So when people arrive with very detailed recipes that talk of preparing sponges and fuss about with many ingredients and temperature changes, we go right back to the start. Bread should contain flour, salt and water for sourdough and flour, salt and water and yeast for yeast breads. Know a few things about those ingredients, mix them and knead them and learn to like your dough. Leave it rest and rest again and bake it out. Bread making is simple, very basic and very easily learned to a level where every practice loaf is very eatable and every next one better than the one before. During our baking afternoons you do not bake perfect bread. We bake many and none of them – by defintion of a baking afternoons that only lasts 4 hours -  has had enough time to rise and rest and develop into that perfect loaf. However, you will still like and most certainly eat your non- perfect first loaf and hopefully go home with many of the mysteries debunked and your confidence well up and able to go again and give that loaf another chance. After one of our baking afternoons you should have the knowledge and the tools to make a handful of scones for the unexpected visitor, a quick soda bread for the hungry lads and that yeast loaf or sourdough for the weekend fun baking time.

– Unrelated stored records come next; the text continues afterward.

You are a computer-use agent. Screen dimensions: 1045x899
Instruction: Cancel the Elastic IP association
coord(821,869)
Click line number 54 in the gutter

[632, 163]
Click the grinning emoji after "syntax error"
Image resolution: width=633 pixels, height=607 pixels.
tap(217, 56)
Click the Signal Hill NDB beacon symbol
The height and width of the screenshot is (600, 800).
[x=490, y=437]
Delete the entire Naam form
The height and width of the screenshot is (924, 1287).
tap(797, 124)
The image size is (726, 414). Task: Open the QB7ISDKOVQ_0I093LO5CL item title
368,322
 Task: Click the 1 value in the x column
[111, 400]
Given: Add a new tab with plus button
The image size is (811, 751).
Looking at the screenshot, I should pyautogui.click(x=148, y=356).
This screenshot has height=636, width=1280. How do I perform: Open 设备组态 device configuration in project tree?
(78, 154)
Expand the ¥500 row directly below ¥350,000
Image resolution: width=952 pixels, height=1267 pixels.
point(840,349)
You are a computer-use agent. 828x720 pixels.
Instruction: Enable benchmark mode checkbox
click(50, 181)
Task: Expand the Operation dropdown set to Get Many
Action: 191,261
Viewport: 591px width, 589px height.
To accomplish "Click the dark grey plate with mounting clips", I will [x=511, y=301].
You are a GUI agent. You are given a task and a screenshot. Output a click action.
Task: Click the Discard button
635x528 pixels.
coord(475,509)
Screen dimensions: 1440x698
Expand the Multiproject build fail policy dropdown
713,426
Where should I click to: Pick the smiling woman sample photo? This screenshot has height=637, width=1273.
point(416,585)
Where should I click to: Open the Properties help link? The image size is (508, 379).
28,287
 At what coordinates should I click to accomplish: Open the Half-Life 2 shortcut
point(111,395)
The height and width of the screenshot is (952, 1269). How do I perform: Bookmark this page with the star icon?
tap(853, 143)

Astonishingly enough, I love this baking after the baking, I love passing on the interest and the skill and so far no one has come out after the few hours saying “ I can’t do this”. Bread making is fun and easy and we can show you how – every last Saturday of every month. So, get planning – while I wait for it to get bright so I can plant those daffodils.

Monday, January 23, 2017

To the start of hope



After the bread round had a busy week with just one walk and absolutely no yoga - quite a pathetic effort really. However the paperwork is up to date – which seeing it is only January is nothing really to crow about but the bread is as good as ever, this weekend we have our first baking course of the year and today, I shall head out to advertise our new delivery service to some office blocks and see how we go.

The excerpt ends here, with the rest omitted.